Obviously Doolittle's no longer a factor, but the rest of that summation holds true. The grassroots army Charlie put together in 2006 expanded to the degree that some of them are running for local offices. Even though it's California, you still hear a refrain that seems more common to Idaho or Wyoming--people who used to think they were the only Democrats in town, afraid to speak out about their political views with their neighbors, until Charlie Brown showed up at their door, running as a Democrat. He brought a lot of Dems out of the woodwork, and those Dems started getting to work.
And organize they have. Here's some of the crew showed up in the campaign's Roseville office Saturday, ready to canvass and phonebank.
The campaign has seven offices across the nine counties in the huge district, one of the most beautiful in the country, spanning the Sierras. With four regional field directors, seven organizers and 25 paid canvassers, the campaign has knocked on more than 120,000 doors and made over 300,000 phone calls. Hundreds of new Democrats have been registered. This is the kind of retail politics that allows Democrats to win in Republican districts, in fact it's about the only way to run successfully in a tough district. McClintock, by contrast, has basically no field operation.
But it's more than just being organized, it's being such a compelling candidate. Anyone who's met Charlie knows that he is authentic, decent, and committed. I spent about four hours in his Prius with him and his campaign manager on Saturday, a great chance to talk with him about just about everything under the sun--the Iraq war, the failure of our intelligence services, the politicization of our intelligence services, alternative energy development, water rights and water politics, and the history and geology of the region. The campaign staff jokes about his "lectures" on things like the Pelton wheel and the Sutter Buttes (the world's smallest mountain range), but it makes him a great car trip companion.
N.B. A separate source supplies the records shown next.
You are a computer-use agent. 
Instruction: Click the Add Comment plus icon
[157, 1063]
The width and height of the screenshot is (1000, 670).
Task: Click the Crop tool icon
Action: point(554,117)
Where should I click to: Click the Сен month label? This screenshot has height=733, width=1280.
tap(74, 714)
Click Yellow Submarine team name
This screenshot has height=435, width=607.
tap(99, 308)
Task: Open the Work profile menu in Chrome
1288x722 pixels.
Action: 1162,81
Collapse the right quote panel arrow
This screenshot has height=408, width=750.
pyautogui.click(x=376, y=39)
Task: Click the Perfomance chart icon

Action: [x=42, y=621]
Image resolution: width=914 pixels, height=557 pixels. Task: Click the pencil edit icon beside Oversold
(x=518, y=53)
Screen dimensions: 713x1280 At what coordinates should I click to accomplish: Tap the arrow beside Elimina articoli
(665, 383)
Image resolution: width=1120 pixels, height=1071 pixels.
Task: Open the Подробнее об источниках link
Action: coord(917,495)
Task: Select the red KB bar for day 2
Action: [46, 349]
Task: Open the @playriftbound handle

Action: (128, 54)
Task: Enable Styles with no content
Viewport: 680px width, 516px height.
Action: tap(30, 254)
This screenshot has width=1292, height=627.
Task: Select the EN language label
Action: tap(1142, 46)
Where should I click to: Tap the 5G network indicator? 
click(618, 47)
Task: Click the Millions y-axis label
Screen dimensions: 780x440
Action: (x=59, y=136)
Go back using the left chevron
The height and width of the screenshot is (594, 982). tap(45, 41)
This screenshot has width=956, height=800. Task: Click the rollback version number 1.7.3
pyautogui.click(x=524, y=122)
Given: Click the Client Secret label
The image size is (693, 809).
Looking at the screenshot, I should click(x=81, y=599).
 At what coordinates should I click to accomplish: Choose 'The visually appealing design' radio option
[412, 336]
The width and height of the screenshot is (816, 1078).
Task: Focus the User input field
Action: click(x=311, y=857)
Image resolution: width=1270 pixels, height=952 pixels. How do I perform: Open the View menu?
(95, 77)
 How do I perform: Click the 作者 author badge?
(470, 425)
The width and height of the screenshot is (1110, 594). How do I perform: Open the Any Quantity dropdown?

Not to mention an extremely knowledgable booster of the district.
Charlie is a compelling and progressive candidate. He has a deep understanding of the key issues for his district, a district that has been poorly represented for so many years. That message, like the one he delivered to a crowd at a barbeque in South Lake Tahoe, resonates.
But on nothing is Charlie more serious than in speaking about the issue that brought him to the race in 2006, the Iraq debacle. Here he talks about the travesty that is defense contracting:
Charlie Brown is a serious candidate at perhaps the most serious time in our nation's history. We were focusing in 2006 on "more" Democrats. Having Charlie on the Orange to Blue list in 2008 is a testament to the fact that he's also a "better" Dem.